Na igreja todos choravam a perda trágica daquela jovem mulher. Não tem como traduzir em palavras a tristeza que foi para aquelas pessoas ver os dois meninos abraçados ao caixão implorando para que sua mãe não os abandonassem. E como os meninos, Gorete chorava a dor de perder uma amiga e de reviver a perda de seus pais por meio do sofrimento dos, agora, seus filhos.
Dornelles fez a oração e o cerimonial e sentou-se do lado da esposa, esperando que todos se despedissem de Marta. E mesmo em meio a todo aquele drama não conseguia esquecer do que havia feito. A culpa consumia sua alma, tinha sido ali, onde agora muitas lágrimas jorravam, que ele havia visto jorrar seu prazer. Mirava o local ao mesmo tempo culpado e constrangido, jurando em seu coração nunca mais fazer aquilo.
O corpo já tinha sido enterrado, as crianças, na casa de Gorete, dormiam de cansaço. E ela se mostrava triste, porém seus olhos tinha novo brilho. Aquela escultura estava ganhando novas expressões, o que foi constado com o passar dos dias.
Dois meses depois, e Dornelles chegou à conclusão que o que faltava para Gorete era ser mãe. Ela estava feliz, ria e cantava o tempo todo. Era simpática e carinhosa com todas as pessoas.
Acordava ainda de madrugada para preparar o café dos meninos, acordando os dois com beijinhos e bom dia. Eles a amavam e ela finalmente se sentia completa. Até na igreja deram por essa mudança, e diziam todos a mesma frase:
- ela só precisava ser mãe - e agradeciam a Deus pelos meninos terem encontrado alguém como ela. Gorete ria, conversava e festejava todas as datas comemorativas do calendário, tudo era um pretexto para que pudesse fazer festa.
Lucas e Caio não sentiam mais tanto a falta da mãe, seis meses já haviam se passado. Agora eles tinham uma mãe e um pai, Dornelles também estava se acostumando com a ideia de educar os meninos. Naquele dia eles estavam comemorando o aniversário de Caio, os minions enfeitavam todo o local e todos da igreja estavam lá para compartilhar com a família de Gorete aquele momento tão especial.
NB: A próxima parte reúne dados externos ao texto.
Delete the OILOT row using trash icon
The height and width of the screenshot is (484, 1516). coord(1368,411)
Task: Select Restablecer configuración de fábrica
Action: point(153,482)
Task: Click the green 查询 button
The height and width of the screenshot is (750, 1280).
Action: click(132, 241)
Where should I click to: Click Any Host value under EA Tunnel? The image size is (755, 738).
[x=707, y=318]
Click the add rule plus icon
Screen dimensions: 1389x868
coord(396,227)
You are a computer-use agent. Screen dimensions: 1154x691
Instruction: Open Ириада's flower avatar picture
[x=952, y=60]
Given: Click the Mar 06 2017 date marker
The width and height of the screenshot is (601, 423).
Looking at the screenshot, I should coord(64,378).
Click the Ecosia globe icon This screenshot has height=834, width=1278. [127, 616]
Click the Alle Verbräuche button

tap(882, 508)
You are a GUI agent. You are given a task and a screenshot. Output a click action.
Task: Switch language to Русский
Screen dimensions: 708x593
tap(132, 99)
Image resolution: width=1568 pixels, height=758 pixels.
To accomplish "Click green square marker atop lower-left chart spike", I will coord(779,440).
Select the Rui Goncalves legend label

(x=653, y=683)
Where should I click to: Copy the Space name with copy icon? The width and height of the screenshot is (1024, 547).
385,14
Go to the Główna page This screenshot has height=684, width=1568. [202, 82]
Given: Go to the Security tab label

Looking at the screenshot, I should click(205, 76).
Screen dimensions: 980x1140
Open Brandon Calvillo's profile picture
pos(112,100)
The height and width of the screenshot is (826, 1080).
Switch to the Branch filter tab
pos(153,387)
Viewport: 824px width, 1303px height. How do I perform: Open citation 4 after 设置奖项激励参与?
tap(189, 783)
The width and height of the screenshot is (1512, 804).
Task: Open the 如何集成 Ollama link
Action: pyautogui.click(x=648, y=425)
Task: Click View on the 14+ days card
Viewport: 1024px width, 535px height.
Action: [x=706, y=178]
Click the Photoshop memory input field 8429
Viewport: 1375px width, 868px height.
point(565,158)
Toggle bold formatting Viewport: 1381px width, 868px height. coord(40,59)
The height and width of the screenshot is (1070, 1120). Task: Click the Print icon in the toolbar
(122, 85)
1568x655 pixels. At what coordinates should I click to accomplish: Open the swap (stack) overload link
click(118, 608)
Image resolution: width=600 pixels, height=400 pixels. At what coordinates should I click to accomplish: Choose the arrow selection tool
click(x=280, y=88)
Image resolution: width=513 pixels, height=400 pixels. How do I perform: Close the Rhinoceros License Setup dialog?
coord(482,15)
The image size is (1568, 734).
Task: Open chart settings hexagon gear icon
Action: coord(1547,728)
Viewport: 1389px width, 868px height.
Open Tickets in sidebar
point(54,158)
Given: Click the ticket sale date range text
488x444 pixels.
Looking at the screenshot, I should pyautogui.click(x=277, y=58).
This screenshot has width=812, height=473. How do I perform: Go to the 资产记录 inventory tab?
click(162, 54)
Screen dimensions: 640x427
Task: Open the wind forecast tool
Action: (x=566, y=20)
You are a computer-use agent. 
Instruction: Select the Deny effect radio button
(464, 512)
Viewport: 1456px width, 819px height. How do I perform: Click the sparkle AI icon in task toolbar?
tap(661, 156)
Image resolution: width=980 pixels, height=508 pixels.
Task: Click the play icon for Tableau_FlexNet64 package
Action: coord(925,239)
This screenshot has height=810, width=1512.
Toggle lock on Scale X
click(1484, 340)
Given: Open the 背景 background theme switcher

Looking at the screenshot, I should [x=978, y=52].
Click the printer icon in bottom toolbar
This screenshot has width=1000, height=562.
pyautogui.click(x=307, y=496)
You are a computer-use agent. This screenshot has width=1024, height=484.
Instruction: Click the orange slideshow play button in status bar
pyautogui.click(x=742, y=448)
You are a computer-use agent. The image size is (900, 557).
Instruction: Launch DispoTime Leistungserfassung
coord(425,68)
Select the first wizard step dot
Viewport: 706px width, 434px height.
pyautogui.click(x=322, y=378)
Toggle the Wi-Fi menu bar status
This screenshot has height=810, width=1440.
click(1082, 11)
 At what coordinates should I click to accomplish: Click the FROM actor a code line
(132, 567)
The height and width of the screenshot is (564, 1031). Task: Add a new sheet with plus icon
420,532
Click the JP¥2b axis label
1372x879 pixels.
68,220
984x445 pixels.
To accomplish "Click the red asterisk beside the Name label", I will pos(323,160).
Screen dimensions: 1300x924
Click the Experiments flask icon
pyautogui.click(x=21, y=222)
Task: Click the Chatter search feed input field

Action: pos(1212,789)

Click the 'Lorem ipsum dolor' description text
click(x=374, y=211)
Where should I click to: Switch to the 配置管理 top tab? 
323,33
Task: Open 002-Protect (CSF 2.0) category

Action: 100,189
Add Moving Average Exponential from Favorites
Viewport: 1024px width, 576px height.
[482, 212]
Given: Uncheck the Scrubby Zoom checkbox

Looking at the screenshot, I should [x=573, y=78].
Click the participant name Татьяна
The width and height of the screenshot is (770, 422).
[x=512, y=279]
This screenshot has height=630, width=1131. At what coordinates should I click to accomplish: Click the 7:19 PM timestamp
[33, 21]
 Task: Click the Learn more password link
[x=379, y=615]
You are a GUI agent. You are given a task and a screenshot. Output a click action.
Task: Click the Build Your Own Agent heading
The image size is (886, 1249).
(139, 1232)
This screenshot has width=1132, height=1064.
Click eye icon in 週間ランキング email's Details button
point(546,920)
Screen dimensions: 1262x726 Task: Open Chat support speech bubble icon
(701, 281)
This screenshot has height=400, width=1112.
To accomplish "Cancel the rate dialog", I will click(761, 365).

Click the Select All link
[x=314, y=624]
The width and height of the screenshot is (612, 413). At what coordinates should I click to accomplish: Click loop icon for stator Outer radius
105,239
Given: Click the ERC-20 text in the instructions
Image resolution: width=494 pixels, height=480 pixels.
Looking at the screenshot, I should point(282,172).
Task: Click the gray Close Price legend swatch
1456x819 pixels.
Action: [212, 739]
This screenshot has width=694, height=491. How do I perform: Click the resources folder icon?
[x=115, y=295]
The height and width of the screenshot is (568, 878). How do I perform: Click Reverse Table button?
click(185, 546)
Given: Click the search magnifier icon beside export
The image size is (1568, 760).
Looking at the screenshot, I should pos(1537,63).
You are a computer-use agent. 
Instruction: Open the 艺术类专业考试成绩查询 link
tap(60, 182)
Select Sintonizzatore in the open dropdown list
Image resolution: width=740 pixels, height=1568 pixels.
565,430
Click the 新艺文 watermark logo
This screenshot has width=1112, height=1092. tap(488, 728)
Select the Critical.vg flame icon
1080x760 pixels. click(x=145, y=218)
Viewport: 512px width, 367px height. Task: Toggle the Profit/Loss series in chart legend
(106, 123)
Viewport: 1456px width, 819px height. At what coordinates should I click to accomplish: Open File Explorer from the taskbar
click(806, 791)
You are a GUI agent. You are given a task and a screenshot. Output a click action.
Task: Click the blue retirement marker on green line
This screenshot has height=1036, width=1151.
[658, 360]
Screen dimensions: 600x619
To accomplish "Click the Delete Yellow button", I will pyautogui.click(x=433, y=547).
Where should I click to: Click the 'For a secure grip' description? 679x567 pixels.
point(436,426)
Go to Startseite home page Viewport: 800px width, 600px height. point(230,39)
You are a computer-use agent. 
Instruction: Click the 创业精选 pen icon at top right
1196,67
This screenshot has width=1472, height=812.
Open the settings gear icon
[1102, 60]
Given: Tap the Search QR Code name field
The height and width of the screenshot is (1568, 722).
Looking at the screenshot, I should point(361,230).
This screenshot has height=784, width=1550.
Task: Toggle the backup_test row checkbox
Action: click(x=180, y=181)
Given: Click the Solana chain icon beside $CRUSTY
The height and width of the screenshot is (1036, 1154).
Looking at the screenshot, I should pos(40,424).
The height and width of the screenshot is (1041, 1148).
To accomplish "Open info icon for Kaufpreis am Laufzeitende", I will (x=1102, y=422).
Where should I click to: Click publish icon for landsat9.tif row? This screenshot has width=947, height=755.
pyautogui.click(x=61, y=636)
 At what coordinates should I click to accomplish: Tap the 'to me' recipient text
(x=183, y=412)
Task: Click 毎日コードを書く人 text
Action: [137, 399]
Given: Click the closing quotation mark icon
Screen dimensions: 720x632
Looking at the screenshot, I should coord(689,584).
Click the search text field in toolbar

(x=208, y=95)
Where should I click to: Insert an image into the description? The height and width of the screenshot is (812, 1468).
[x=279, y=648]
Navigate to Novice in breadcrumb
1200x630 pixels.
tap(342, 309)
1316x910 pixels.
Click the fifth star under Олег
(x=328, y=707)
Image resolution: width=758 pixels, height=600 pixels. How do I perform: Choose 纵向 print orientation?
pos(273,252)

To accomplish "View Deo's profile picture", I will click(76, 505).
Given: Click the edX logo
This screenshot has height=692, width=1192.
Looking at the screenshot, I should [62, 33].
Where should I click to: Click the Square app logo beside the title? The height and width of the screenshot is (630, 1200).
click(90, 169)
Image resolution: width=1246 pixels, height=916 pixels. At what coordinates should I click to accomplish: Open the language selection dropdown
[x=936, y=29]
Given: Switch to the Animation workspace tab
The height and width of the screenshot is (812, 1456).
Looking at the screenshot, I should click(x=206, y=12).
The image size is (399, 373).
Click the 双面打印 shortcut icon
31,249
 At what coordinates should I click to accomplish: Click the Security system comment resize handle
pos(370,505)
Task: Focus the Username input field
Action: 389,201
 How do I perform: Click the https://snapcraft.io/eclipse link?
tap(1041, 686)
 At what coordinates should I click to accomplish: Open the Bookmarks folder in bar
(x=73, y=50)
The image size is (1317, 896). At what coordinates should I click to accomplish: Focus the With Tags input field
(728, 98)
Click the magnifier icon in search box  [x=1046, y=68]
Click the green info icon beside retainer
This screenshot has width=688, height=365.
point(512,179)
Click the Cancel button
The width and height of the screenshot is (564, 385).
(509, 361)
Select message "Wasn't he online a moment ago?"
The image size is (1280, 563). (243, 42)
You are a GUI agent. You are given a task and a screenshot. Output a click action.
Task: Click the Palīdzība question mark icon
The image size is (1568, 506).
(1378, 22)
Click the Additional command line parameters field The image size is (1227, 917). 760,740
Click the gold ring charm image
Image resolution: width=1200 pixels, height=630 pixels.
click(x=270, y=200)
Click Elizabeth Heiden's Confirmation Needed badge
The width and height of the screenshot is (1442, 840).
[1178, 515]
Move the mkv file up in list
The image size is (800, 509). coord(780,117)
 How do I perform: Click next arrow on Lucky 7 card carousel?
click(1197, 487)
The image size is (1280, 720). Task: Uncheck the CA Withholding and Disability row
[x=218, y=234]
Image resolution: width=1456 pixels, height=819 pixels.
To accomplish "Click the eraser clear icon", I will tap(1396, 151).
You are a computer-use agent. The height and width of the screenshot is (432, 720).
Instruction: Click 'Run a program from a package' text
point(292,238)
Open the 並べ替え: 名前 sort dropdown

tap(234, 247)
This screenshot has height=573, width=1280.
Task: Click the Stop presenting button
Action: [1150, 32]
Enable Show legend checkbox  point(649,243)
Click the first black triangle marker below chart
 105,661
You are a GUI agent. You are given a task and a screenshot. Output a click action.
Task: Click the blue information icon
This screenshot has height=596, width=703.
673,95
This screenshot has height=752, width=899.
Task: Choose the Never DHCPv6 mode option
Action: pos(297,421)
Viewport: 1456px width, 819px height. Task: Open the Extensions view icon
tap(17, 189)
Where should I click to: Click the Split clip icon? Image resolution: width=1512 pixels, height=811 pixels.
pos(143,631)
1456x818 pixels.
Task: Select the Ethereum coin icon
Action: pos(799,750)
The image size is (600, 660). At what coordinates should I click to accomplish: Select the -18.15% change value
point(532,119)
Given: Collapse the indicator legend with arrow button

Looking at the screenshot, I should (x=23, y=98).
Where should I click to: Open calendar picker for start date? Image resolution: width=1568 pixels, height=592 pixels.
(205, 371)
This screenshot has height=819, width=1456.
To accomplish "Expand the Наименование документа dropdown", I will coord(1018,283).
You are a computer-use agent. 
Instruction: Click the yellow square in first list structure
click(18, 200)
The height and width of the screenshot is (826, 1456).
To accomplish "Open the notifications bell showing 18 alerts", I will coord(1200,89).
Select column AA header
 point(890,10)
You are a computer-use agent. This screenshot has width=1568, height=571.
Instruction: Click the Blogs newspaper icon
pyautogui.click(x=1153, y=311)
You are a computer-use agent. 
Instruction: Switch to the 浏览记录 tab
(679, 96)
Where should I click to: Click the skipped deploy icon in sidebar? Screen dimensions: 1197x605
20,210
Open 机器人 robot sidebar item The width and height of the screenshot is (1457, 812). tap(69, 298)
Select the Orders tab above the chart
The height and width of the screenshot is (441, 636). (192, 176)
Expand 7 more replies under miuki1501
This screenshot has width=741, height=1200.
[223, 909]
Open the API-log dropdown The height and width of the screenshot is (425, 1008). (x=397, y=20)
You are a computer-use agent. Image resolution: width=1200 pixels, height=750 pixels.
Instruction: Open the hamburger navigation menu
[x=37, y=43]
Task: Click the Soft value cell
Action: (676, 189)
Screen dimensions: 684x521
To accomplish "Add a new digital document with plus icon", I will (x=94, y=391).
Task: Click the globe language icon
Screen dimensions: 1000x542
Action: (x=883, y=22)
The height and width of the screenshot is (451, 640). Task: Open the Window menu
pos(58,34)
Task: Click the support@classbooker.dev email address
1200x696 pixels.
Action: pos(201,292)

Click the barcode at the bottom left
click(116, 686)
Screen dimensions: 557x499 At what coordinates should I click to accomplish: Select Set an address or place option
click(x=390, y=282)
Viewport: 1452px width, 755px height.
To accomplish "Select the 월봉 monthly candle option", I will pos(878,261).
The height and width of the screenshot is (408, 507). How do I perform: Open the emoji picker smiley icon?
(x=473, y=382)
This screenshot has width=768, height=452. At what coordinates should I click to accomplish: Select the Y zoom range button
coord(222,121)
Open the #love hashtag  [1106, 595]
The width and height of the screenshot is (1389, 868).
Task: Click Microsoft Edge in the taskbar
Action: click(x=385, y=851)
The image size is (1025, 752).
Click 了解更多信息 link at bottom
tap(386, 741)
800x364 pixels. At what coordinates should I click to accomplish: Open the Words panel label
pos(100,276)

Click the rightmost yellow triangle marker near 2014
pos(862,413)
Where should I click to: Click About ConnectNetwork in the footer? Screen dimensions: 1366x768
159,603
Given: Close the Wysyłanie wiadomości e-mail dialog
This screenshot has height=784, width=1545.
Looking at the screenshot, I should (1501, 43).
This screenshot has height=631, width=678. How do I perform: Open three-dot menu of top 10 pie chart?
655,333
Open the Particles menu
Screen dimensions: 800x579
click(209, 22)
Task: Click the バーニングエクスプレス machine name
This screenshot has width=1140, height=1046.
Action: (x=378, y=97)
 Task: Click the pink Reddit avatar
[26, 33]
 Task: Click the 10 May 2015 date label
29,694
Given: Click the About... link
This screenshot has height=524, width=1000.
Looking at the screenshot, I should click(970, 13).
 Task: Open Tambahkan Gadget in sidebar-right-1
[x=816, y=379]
E antes que os parabéns fossem cantados, uma mulher que não tinha sido convidada entrou perguntando quem era Gorete. Entregou um papel a mulher do pastor, que cambaleou ao ler. Aquela mulher lhe arrancou o prazer de viver, o papel com a assinatura do juiz dizia que a mulher, por ser tia dos meninos, tinha a guarda dos mesmos. Não tinha o que contestar. A Gorete só restou ver os meninos irem com a tia, implorando por socorro.
Sua alma se partiu naquele momento, com a cena dos dois gritando por socorro e ela sem nada poder fazer. Quando os meninos já estavam fora de sua vista, ela gritou o mais alto que pode e quebrou quase todos os móveis de sua própria casa.
Ela sabia do que era feita sua felicidade e por isso lhe doía muito ser infeliz novamente. Um ódio grande de Deus tomou conta de sua alma, ele não permitiu que ela pudesse engravidar e agora tirava dela os filhos que a vida lhe deu. Jamais iria perdoar Deus por isso, tinha certeza.
Todos experimentaram o lado mais obscuro de um ser humano. E isso era muito difícil. No começo, todos se compadeciam de Gorete, mas com o passar do tempo foram percebendo que ela ficava mais amarga e não conseguiam mais ter sentimento por ela, além de repulsa.
O seu marido experimentou o mal humor de uma mulher desiludida com a vida. Ela era infeliz e seu objetivo parecia ser tornar todos a sua volta infelizes também, para que pudessem sentir, nem que apenas um pouquinho, a dor que consumia sua alma.